Instructions to follow ▸ Exclude the pictures and set down, unaltered, the lines from the one that holds "Collapse the sidebar with the double chevron" through the end of the data.

Input material ▸
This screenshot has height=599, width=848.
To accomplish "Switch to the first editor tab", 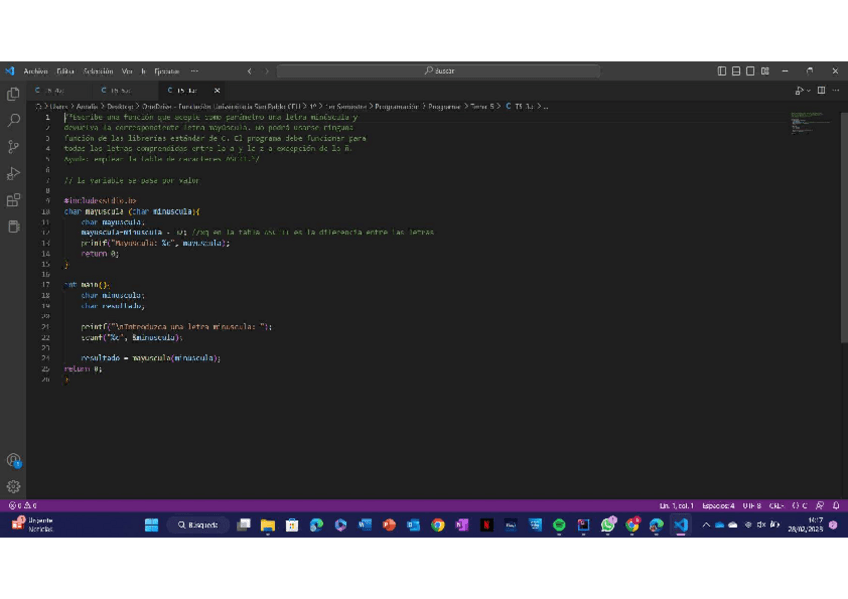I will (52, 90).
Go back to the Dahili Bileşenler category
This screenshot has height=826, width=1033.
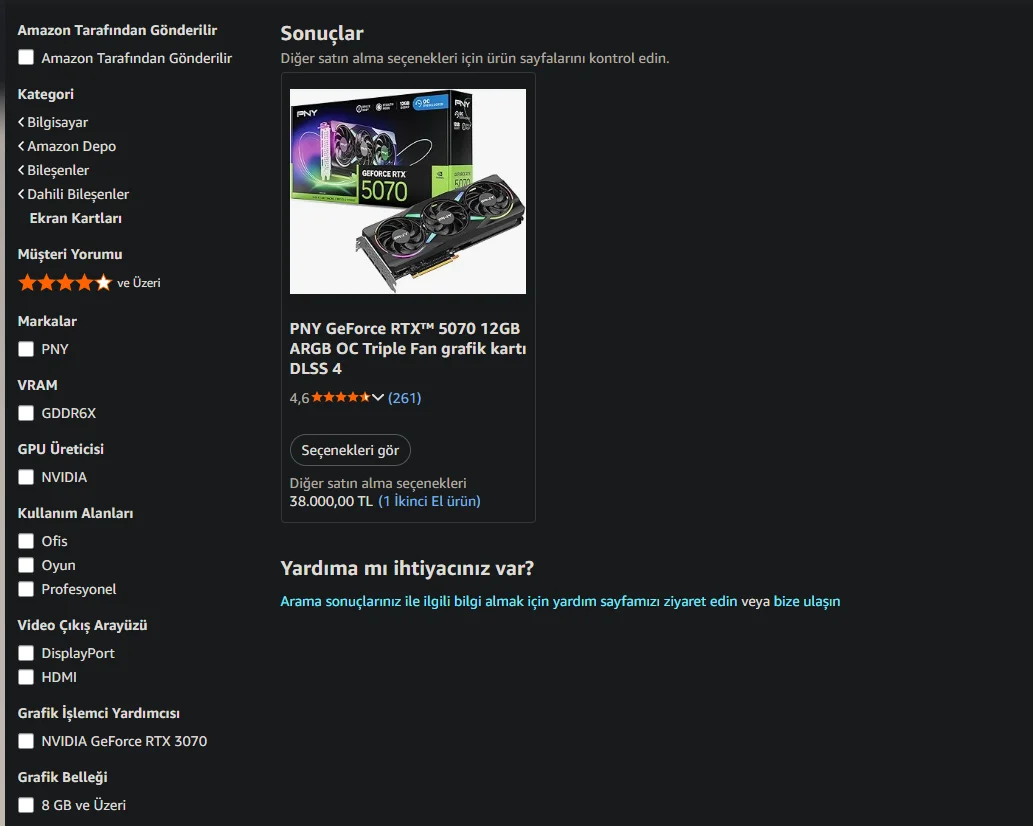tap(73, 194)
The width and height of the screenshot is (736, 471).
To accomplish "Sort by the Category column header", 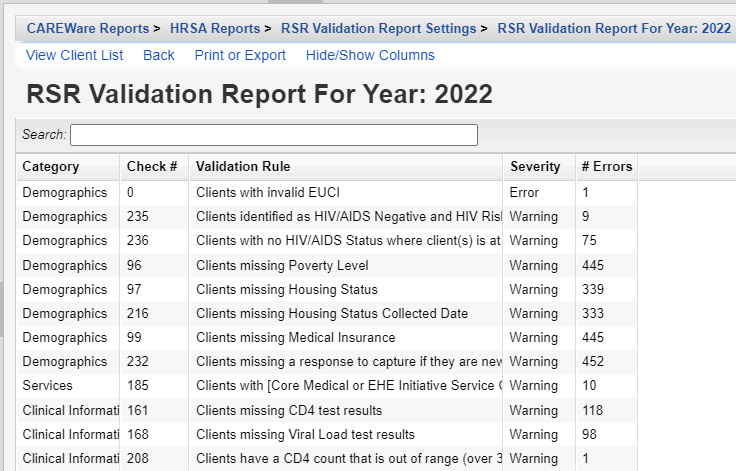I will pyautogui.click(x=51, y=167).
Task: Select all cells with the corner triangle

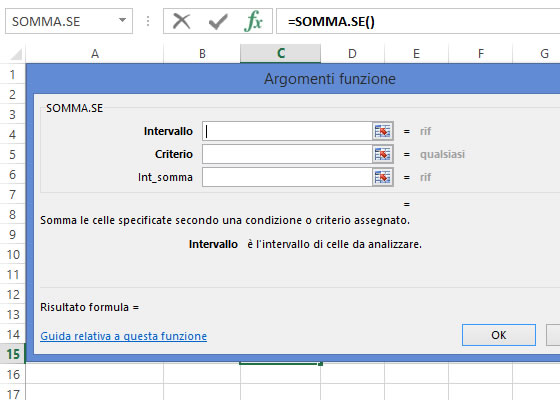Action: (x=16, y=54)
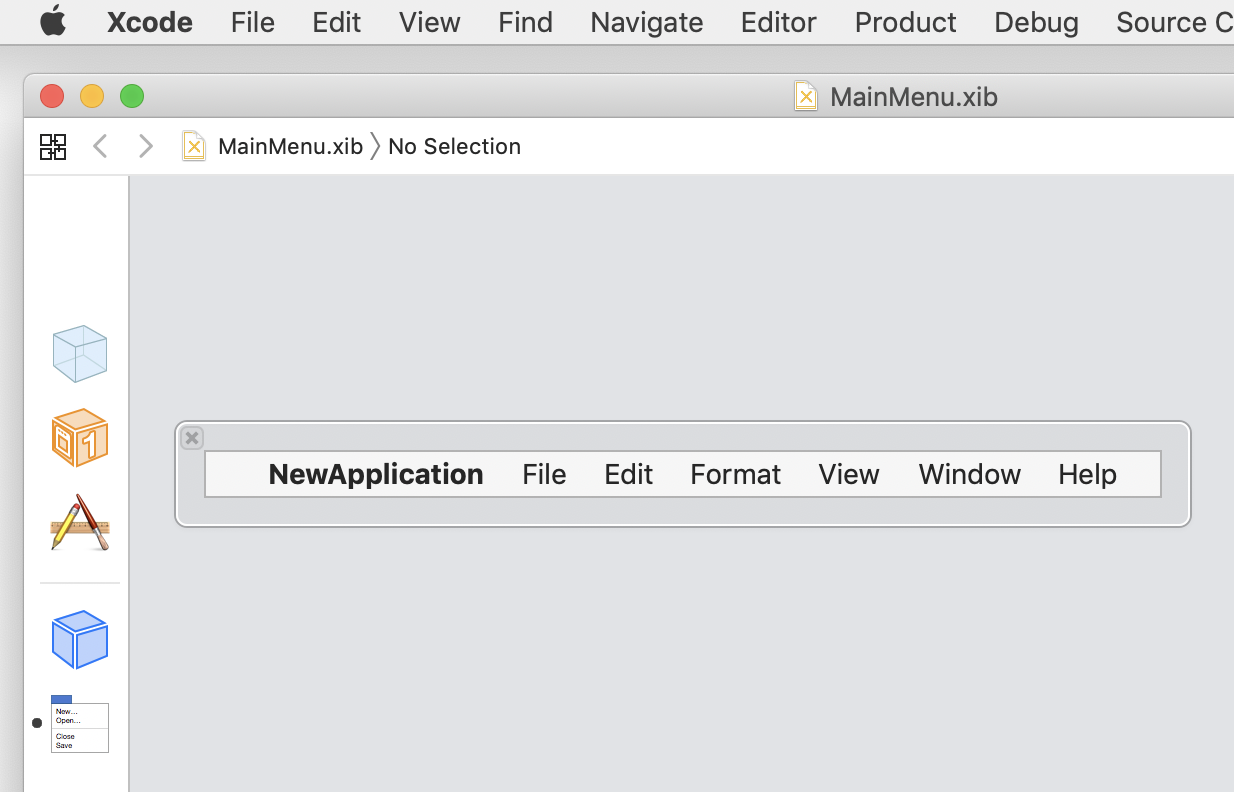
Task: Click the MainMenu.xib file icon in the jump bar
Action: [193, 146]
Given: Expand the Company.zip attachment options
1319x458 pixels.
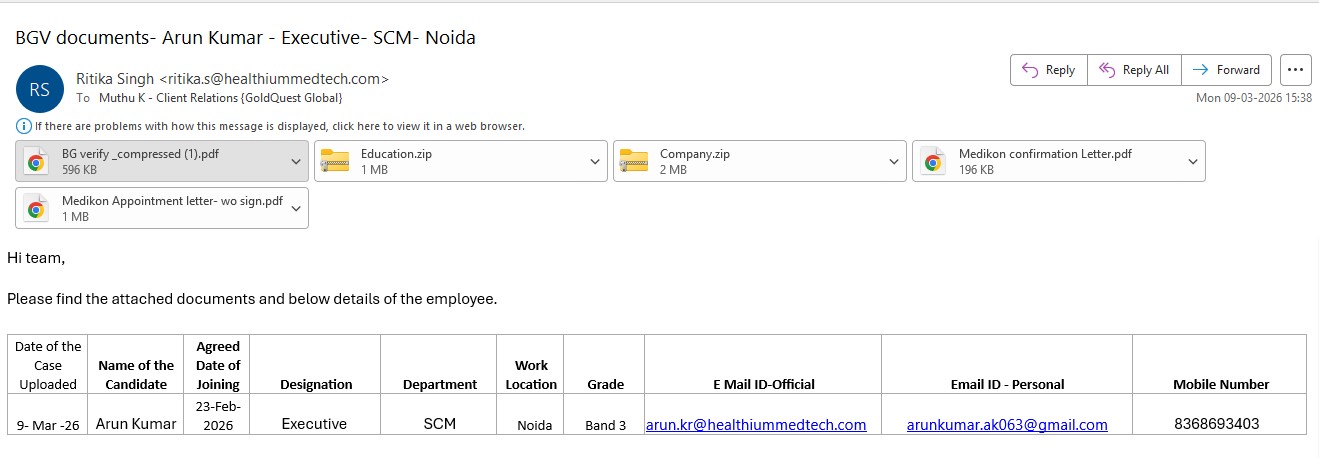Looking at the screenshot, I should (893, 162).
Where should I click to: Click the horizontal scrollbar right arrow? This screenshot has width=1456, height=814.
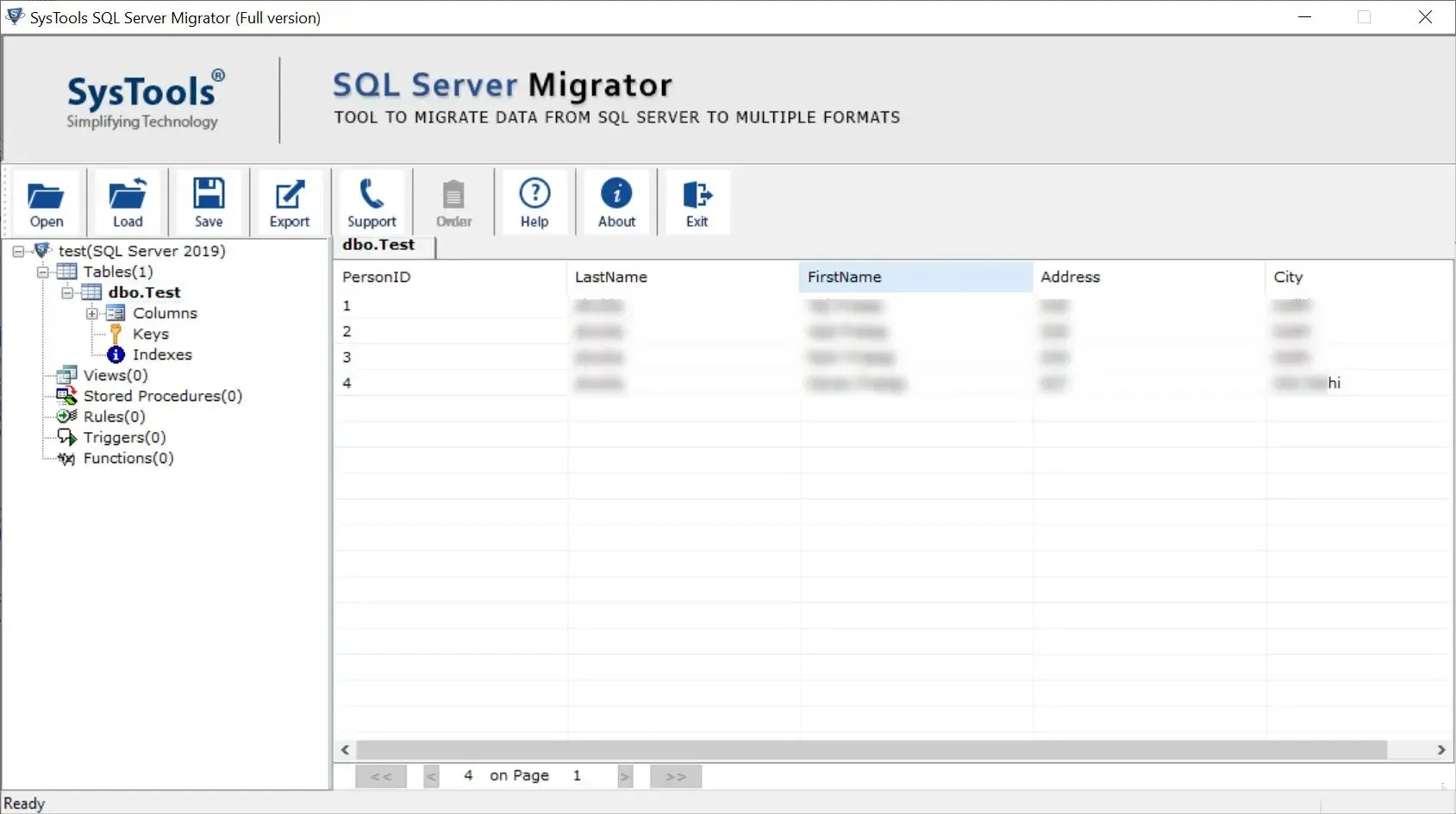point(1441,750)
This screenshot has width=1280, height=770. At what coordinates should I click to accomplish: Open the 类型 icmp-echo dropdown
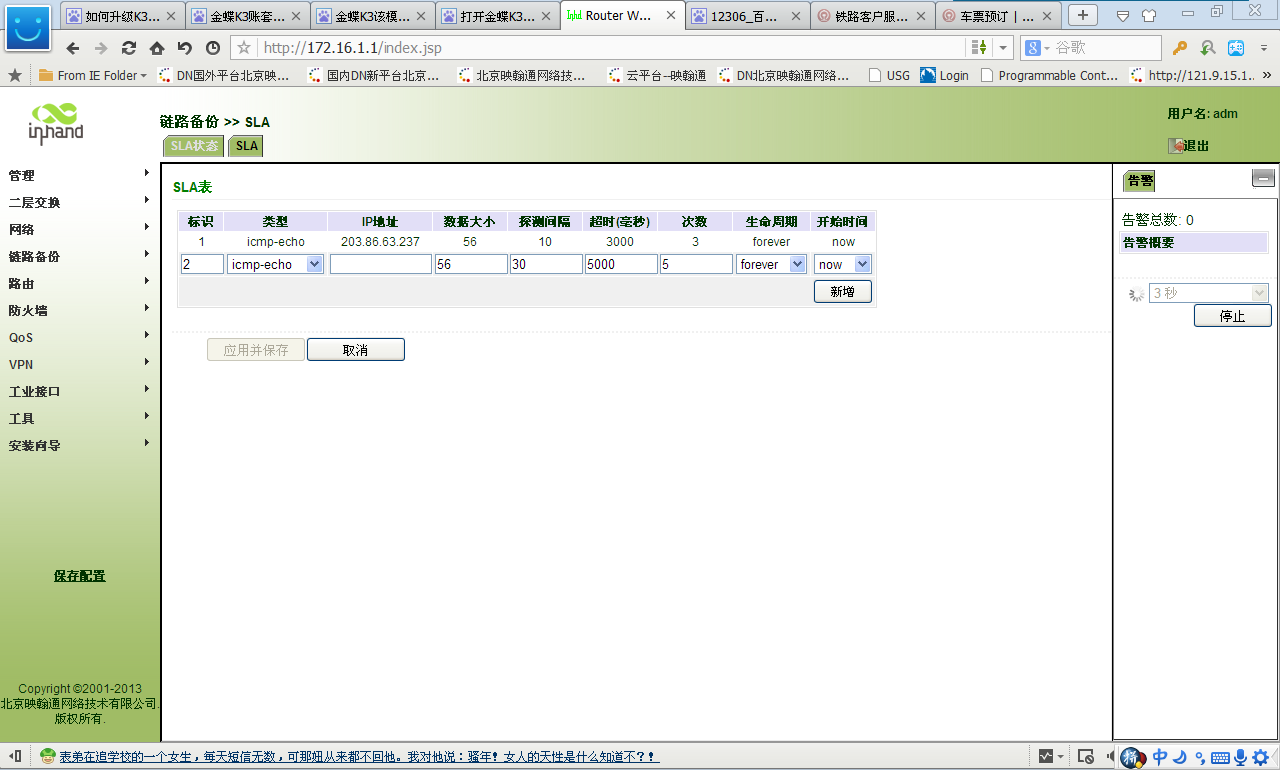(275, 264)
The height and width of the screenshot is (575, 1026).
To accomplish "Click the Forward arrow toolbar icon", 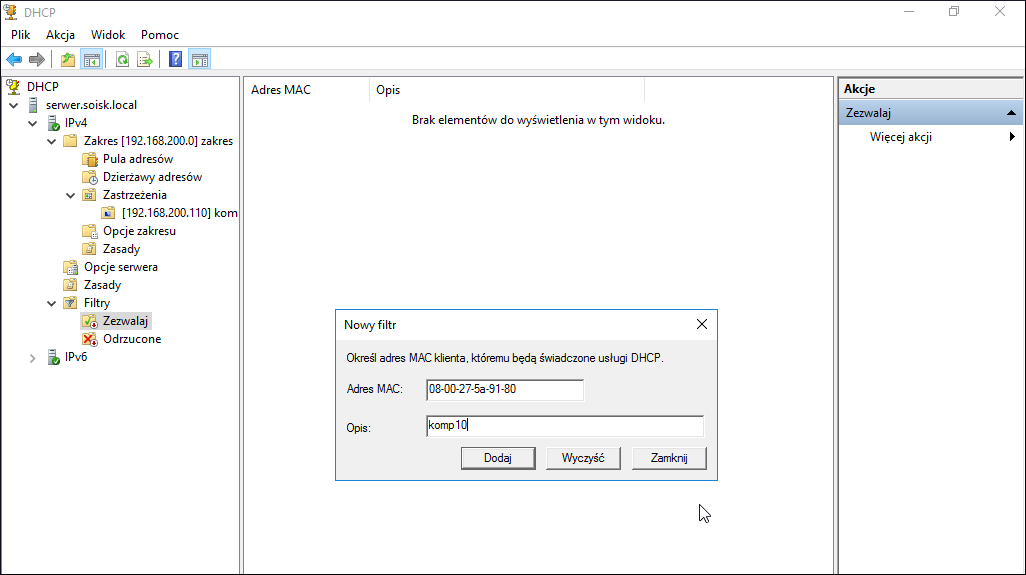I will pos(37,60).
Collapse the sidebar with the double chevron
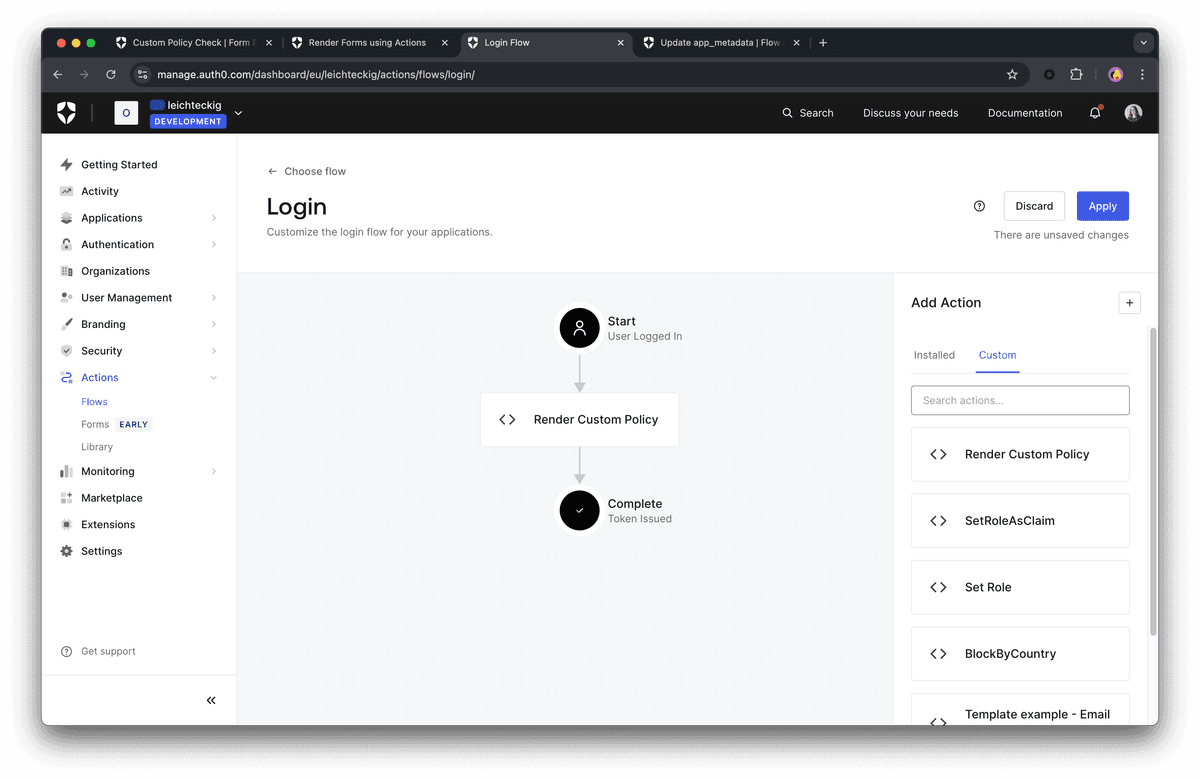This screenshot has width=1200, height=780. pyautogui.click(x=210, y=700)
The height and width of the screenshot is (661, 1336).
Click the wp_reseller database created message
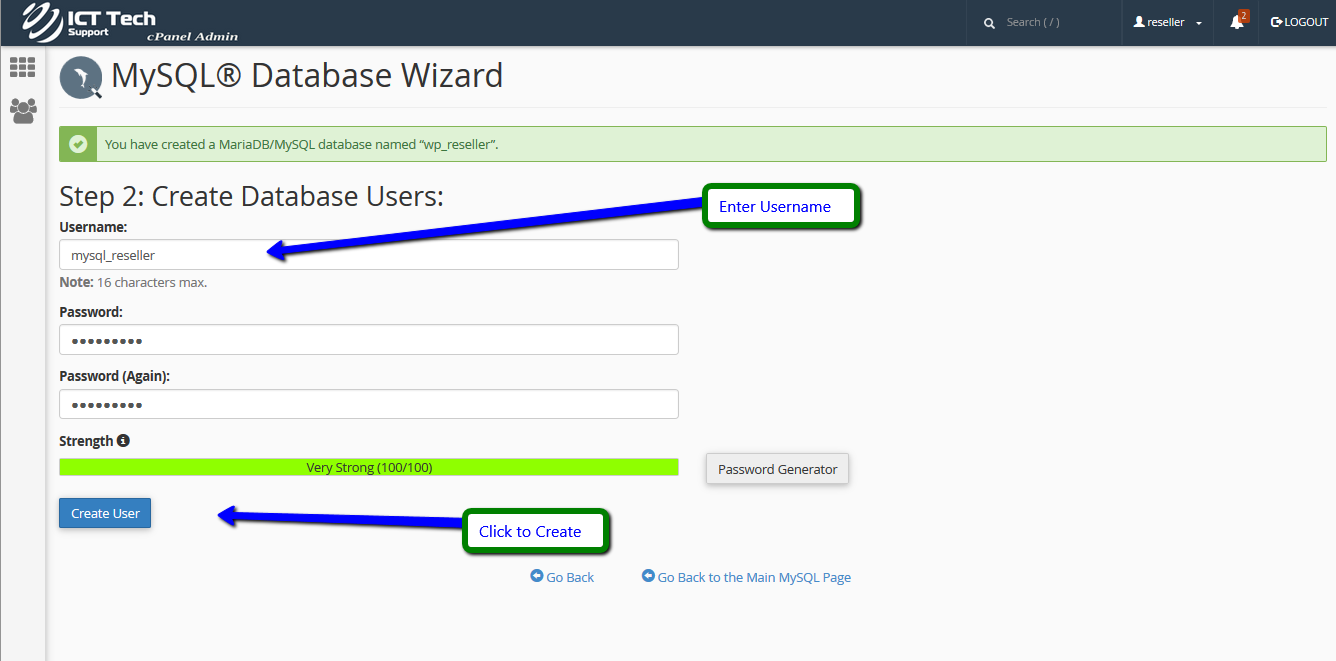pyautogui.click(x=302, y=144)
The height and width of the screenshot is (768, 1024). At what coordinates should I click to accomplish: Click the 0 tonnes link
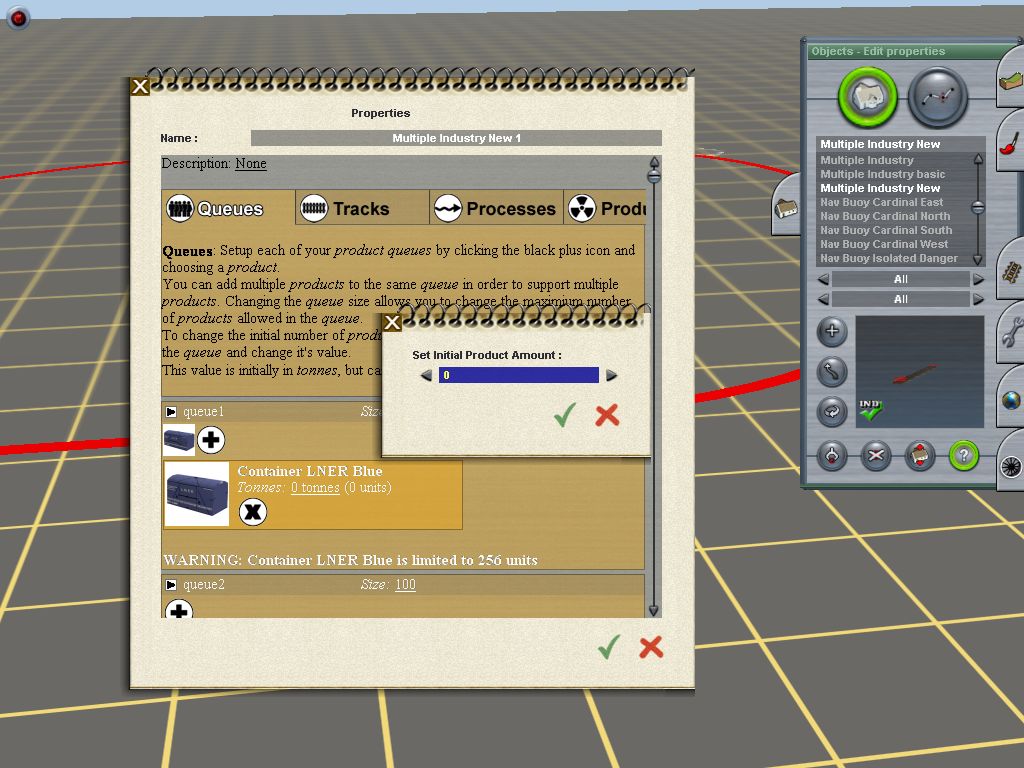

Answer ▸
Collapse the sidebar with the double chevron
This screenshot has width=1200, height=780. pyautogui.click(x=210, y=700)
The height and width of the screenshot is (661, 1336).
Click the wp_reseller database created message
pyautogui.click(x=302, y=144)
The height and width of the screenshot is (768, 1024). At what coordinates should I click to accomplish: Click the 0 tonnes link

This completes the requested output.